▶ Aim of the exercise: When you reach the line that contains "Task: Enable the metronome icon" below, transcribe it and each line after it word for word to the end of the records, omitting pictures.

▶ Exercise inputs:
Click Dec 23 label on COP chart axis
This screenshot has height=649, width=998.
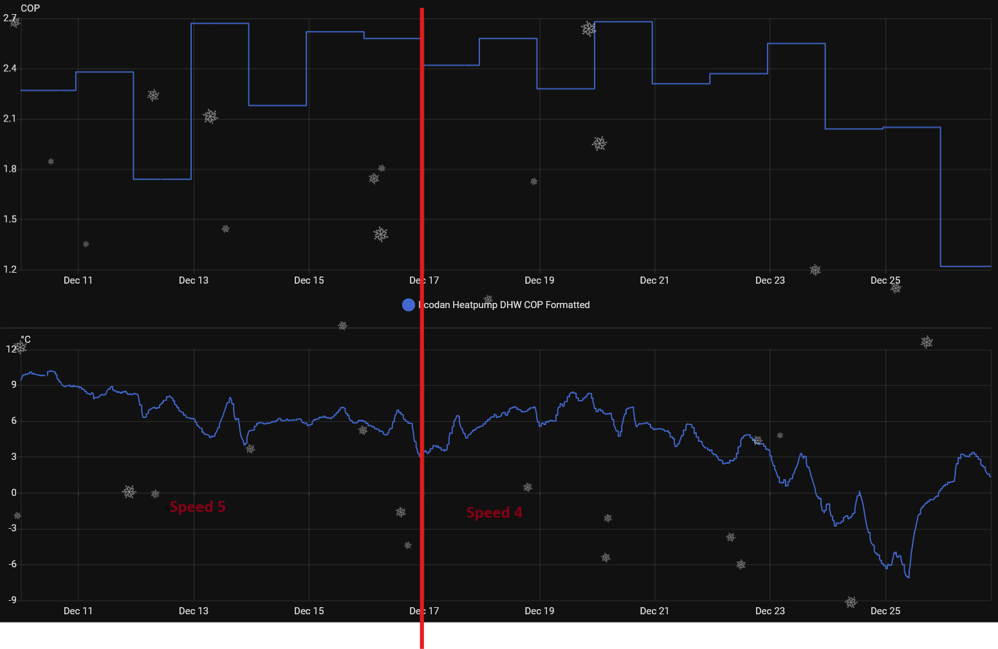click(770, 280)
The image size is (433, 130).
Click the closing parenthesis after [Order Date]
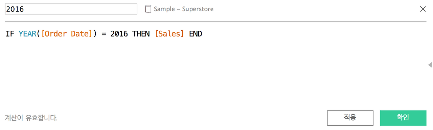pos(95,34)
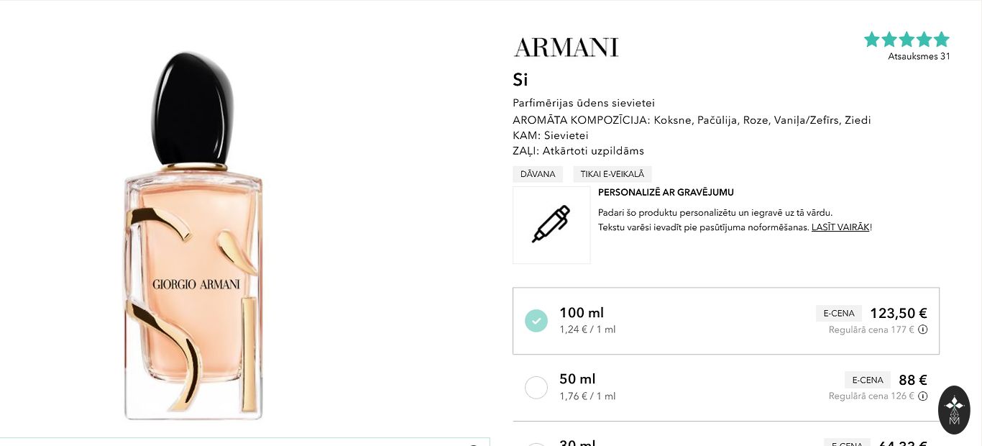Image resolution: width=982 pixels, height=446 pixels.
Task: Click the Si product title
Action: tap(520, 79)
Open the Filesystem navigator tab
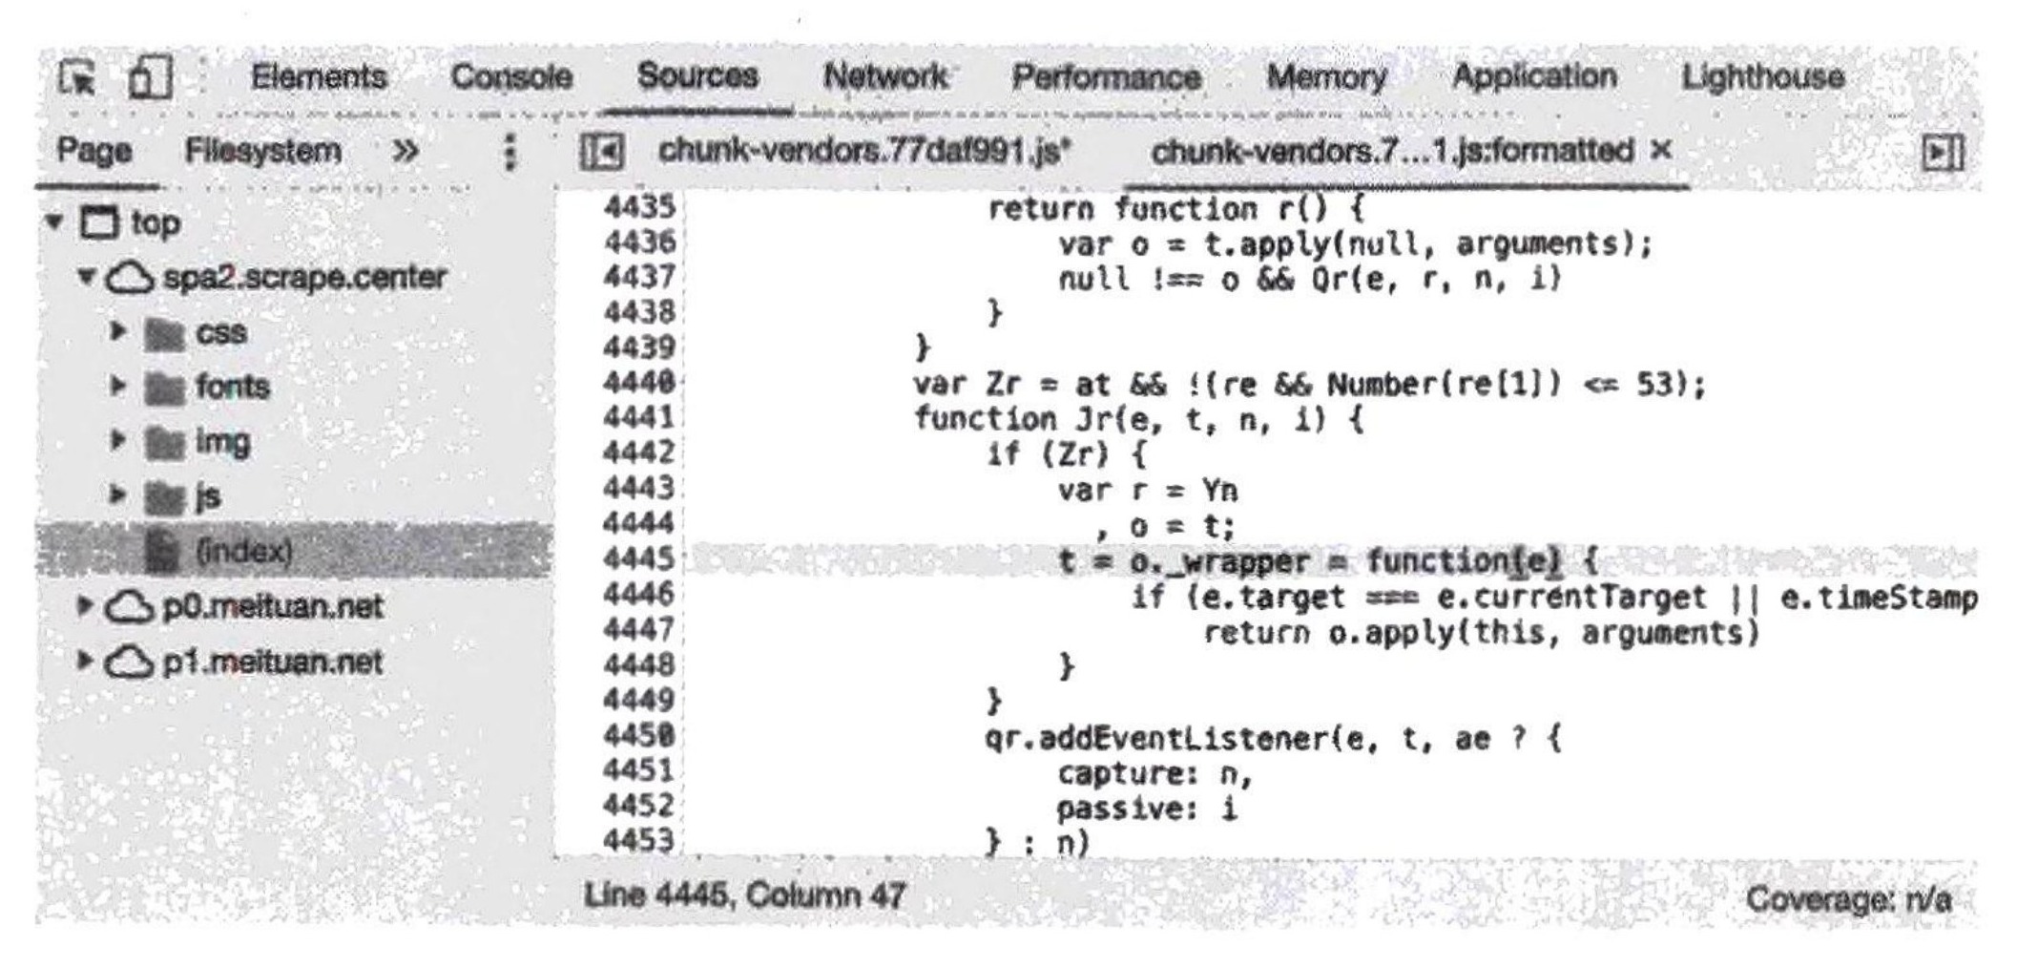The height and width of the screenshot is (968, 2017). (262, 151)
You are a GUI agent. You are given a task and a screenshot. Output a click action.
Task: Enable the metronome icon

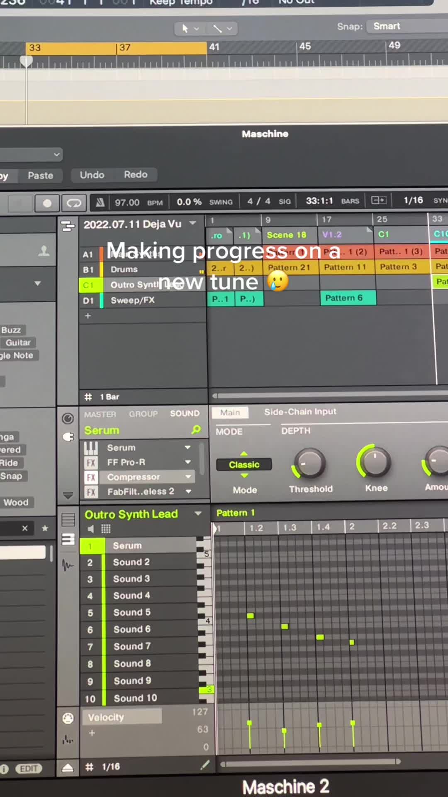coord(100,203)
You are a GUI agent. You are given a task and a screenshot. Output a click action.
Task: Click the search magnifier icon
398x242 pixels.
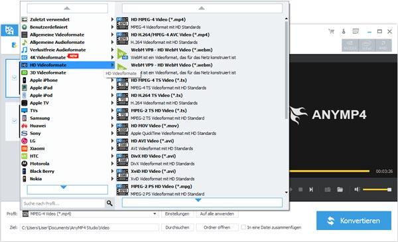[109, 203]
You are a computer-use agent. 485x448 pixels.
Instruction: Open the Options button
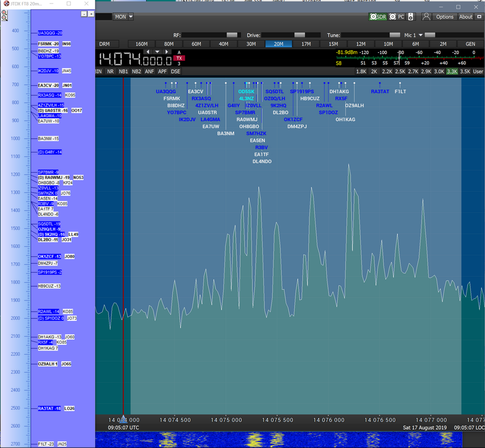click(445, 16)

▶ Answer to this task:
Task: Enable the metronome icon

coord(100,203)
You are a GUI agent. You are given a task and a screenshot. Output a click action.
Task: Click the search magnifier icon
398x242 pixels.
[109, 203]
You are a computer-use agent. 485x448 pixels.
Instruction: Open the Options button
click(445, 16)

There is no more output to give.